* Materials provided:
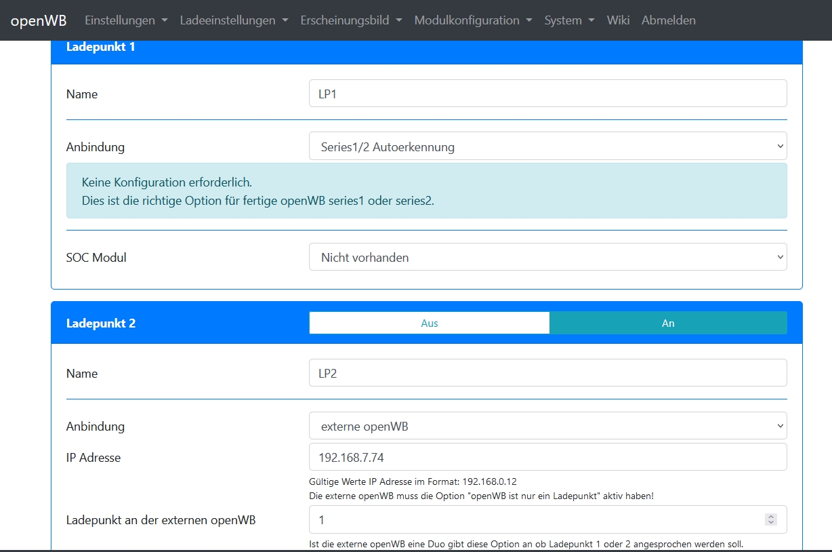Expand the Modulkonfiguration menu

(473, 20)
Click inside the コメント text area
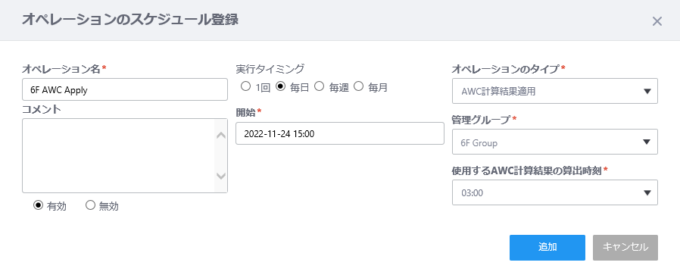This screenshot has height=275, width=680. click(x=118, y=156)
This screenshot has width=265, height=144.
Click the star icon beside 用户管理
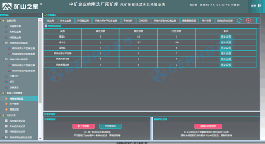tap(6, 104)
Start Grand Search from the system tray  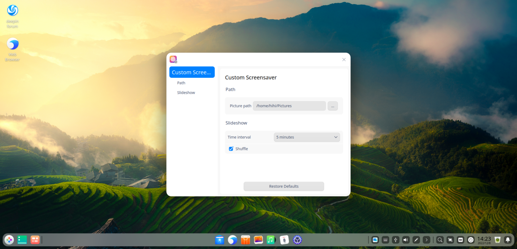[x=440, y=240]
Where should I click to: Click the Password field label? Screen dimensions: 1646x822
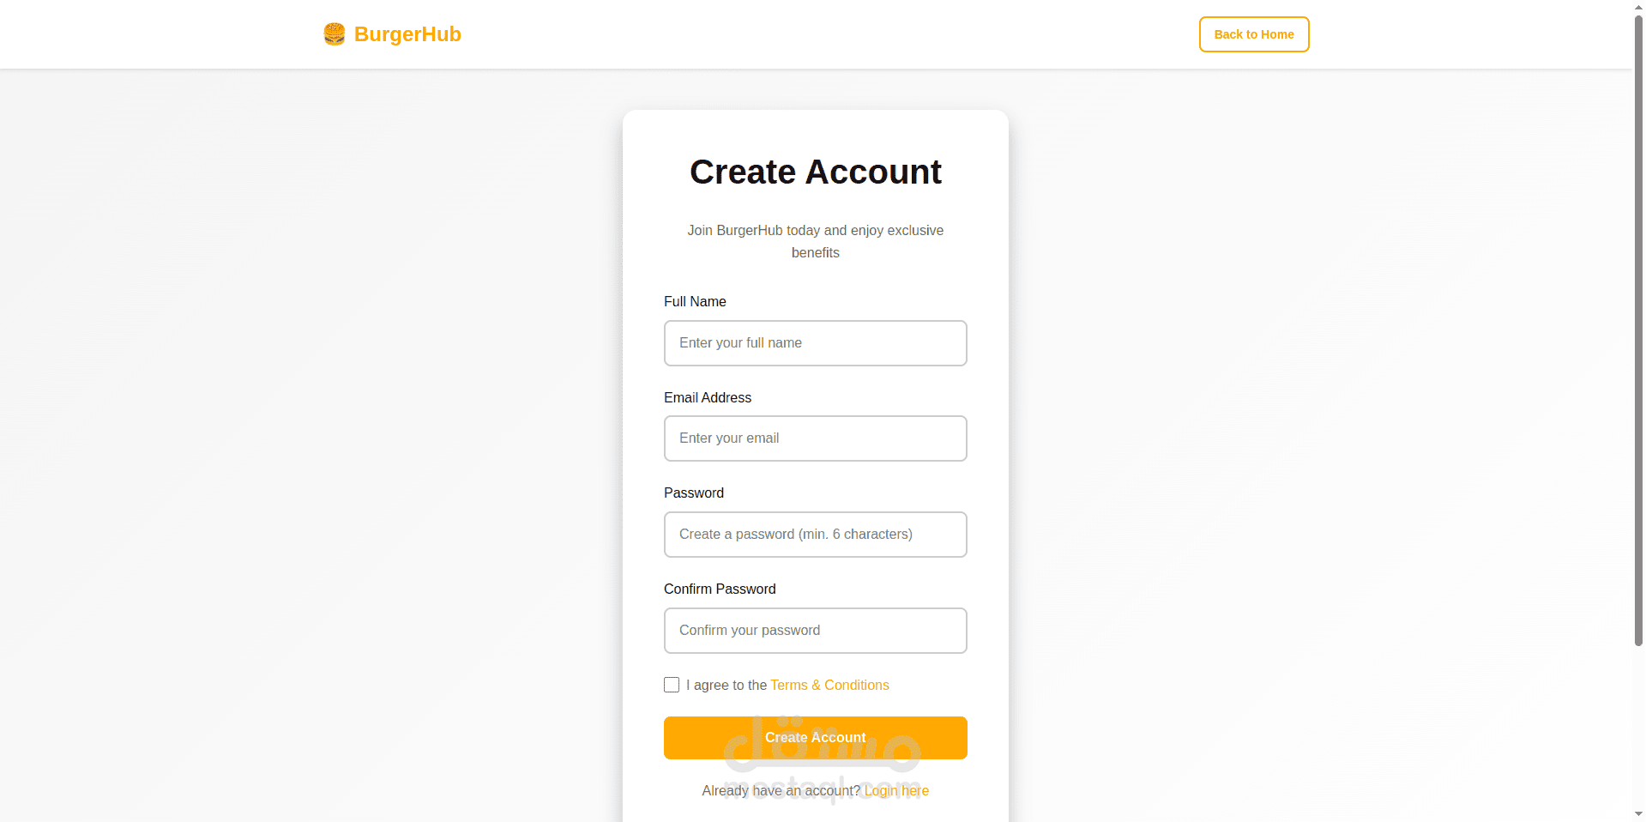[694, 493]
---
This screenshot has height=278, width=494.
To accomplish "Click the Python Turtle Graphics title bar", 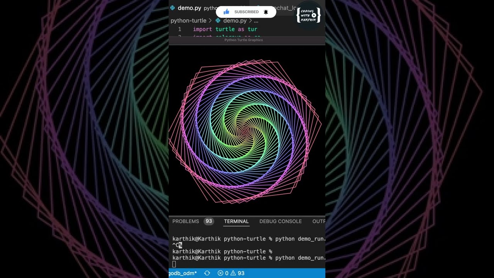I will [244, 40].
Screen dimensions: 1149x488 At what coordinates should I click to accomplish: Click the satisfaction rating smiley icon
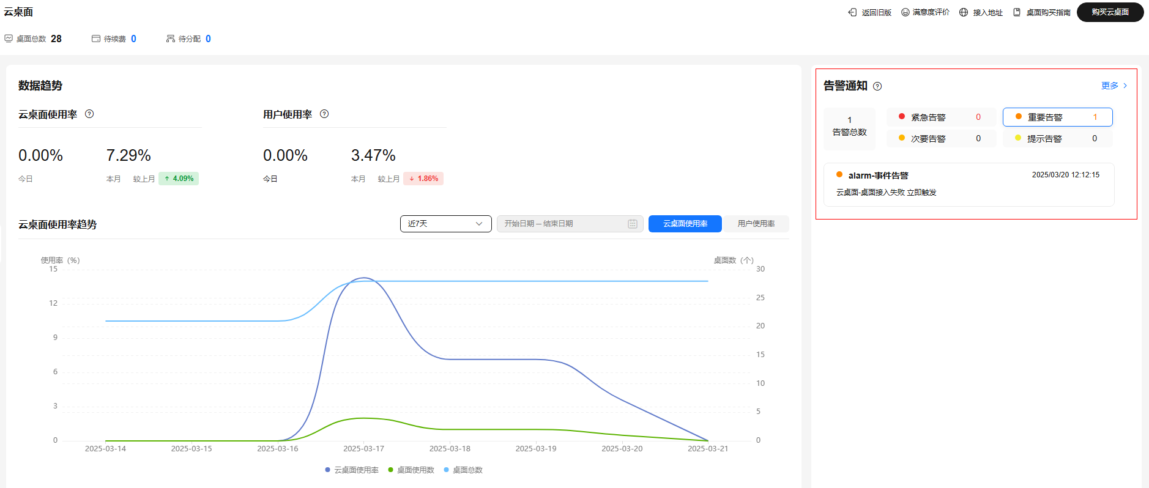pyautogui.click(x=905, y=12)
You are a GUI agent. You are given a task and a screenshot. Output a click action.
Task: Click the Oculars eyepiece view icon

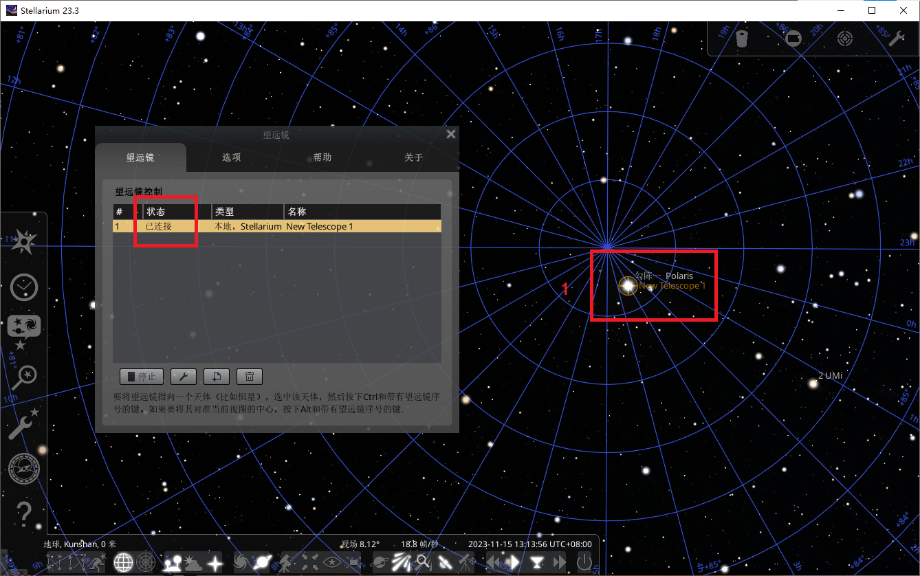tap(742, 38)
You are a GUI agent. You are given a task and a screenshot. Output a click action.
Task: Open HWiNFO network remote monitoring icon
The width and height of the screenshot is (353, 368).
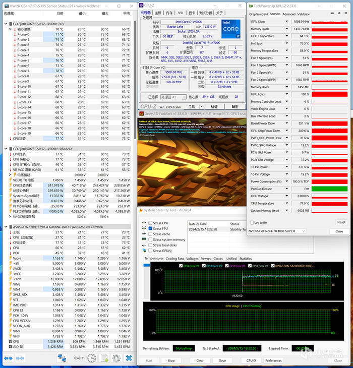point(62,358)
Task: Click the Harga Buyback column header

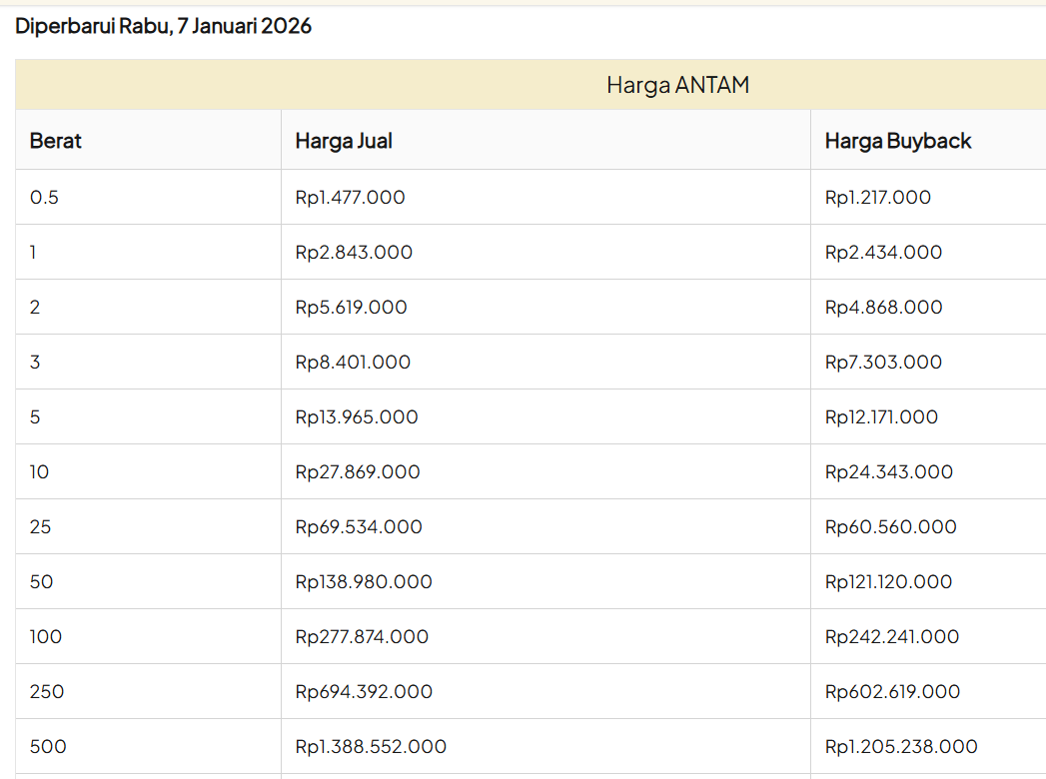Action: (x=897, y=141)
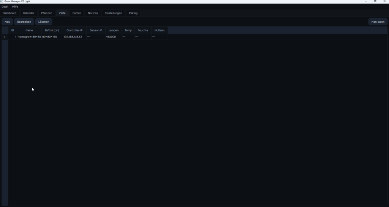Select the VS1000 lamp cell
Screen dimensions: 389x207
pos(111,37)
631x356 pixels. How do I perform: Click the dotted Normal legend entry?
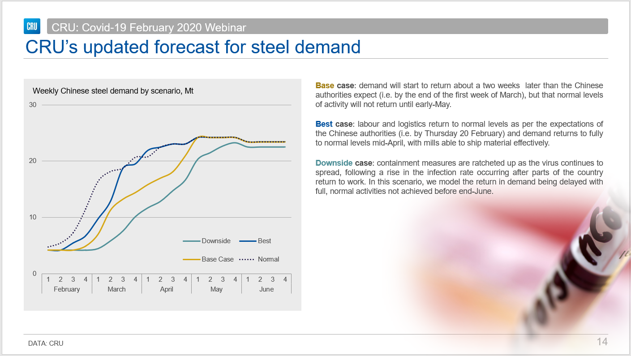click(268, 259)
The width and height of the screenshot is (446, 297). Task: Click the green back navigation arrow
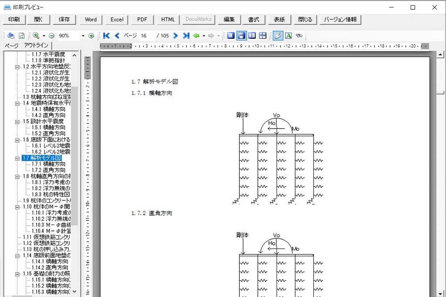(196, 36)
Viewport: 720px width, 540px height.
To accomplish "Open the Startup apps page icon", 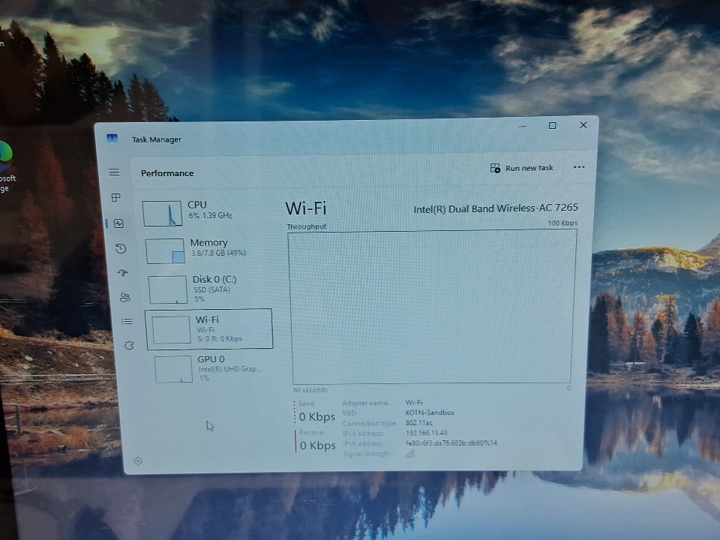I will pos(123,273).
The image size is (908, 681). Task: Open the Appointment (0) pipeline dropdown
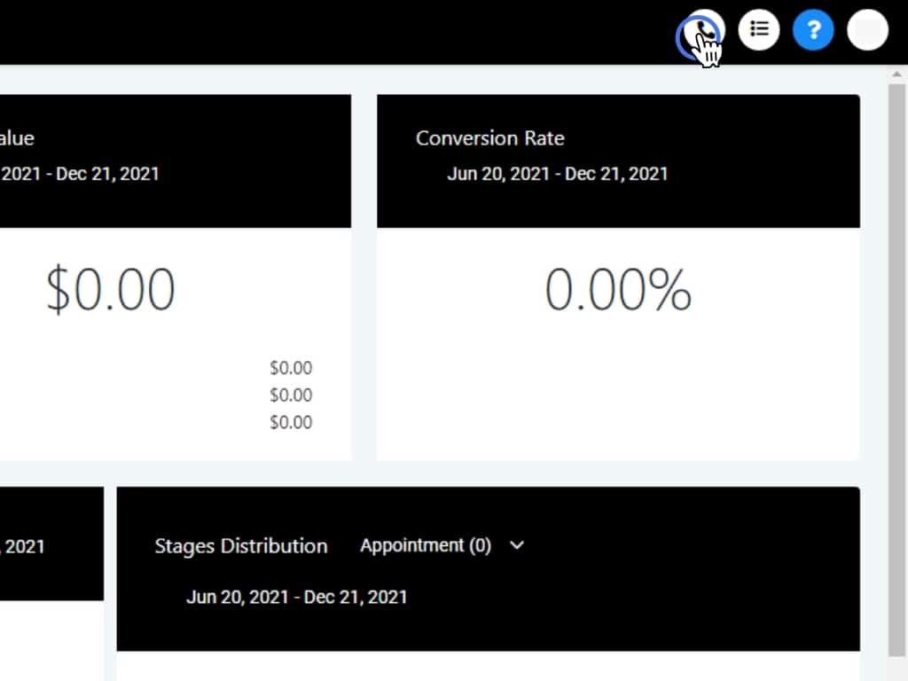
---
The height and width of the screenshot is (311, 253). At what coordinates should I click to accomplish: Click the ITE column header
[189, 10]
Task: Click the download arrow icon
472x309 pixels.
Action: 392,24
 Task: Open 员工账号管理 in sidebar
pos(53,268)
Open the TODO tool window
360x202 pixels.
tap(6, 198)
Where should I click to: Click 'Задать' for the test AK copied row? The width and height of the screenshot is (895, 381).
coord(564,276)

* What this task involves:
In the data above, retype only the stretch from the line with "631x356 pixels. How" through the line with "Viewport: 720px width, 540px height.", word for word, and skip any pictures.

* Response box:
631x356 pixels. How do I perform: Click the dotted Normal legend entry?
click(268, 259)
The width and height of the screenshot is (446, 297). Task: Click the green back navigation arrow
(196, 36)
Viewport: 720px width, 540px height.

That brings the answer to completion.